[Exercise description]
Between the line containing "You are a computer-use" and the line containing "Instruction: Add a new 請求書 via plus icon" lies a run of lines; give that run again exactly, with both of those lines, and nothing else from the entries below.

[Data section]
::::

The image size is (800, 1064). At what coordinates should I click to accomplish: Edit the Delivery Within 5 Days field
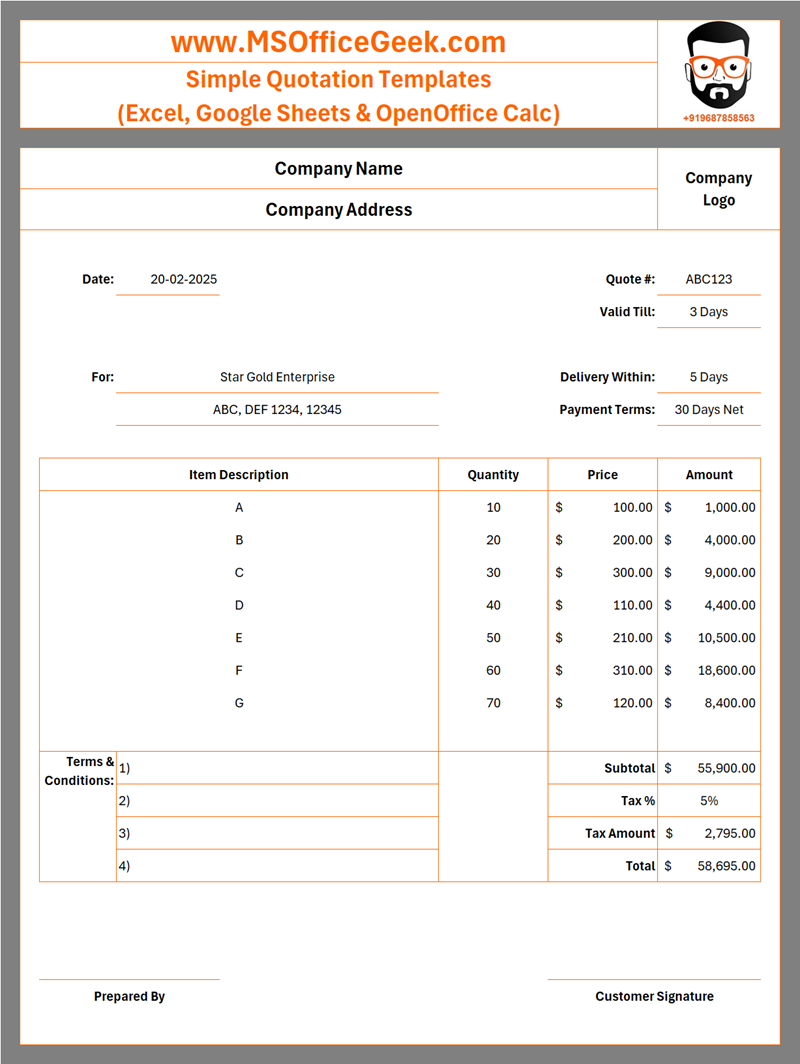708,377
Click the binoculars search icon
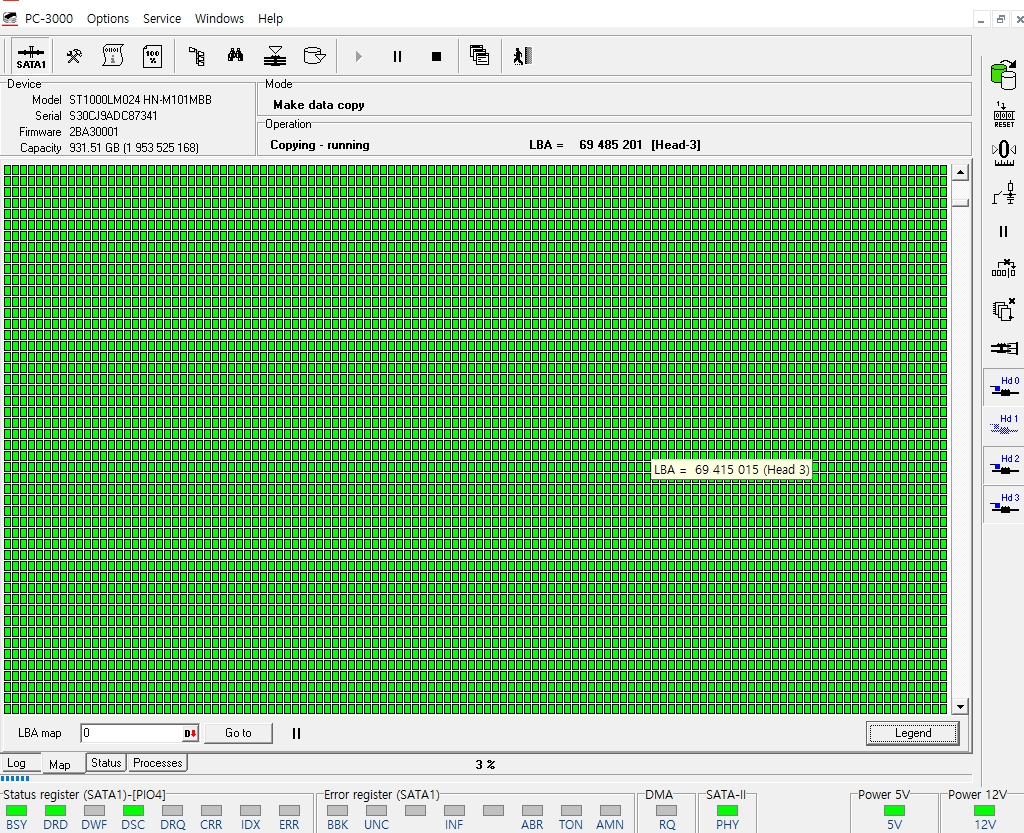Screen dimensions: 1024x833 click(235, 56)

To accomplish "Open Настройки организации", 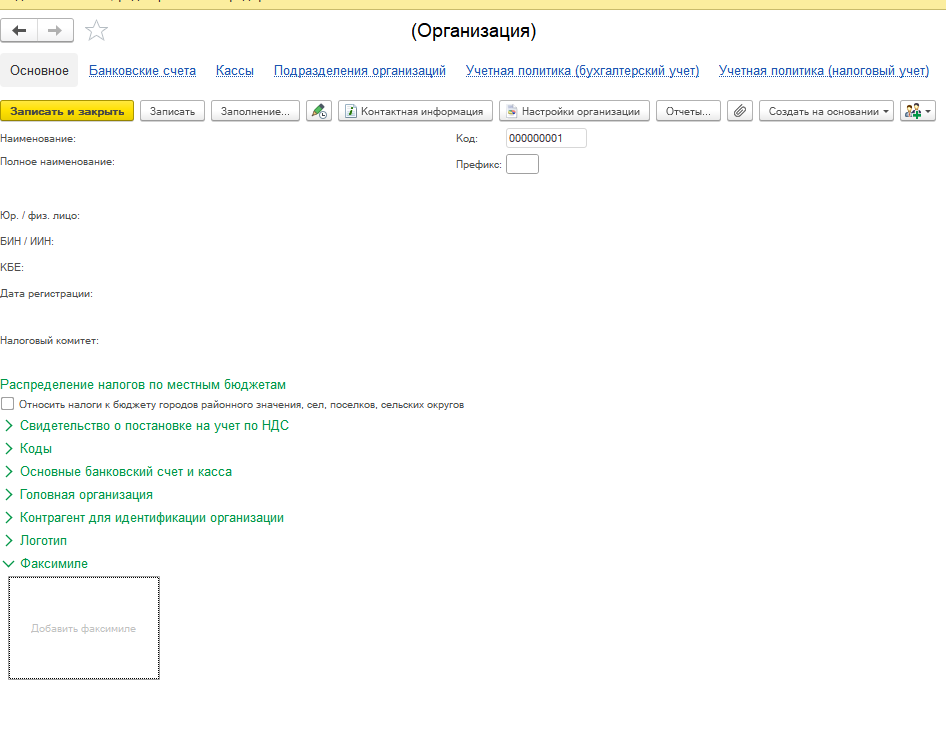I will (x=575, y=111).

::::

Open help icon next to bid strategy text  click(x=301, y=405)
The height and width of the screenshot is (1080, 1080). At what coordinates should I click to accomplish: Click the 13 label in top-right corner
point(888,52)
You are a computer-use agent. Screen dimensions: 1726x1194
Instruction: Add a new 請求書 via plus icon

::::

[The completed task]
You are a computer-use agent. Screen dimensions: 1726x1194
Instruction: Add a new 請求書 via plus icon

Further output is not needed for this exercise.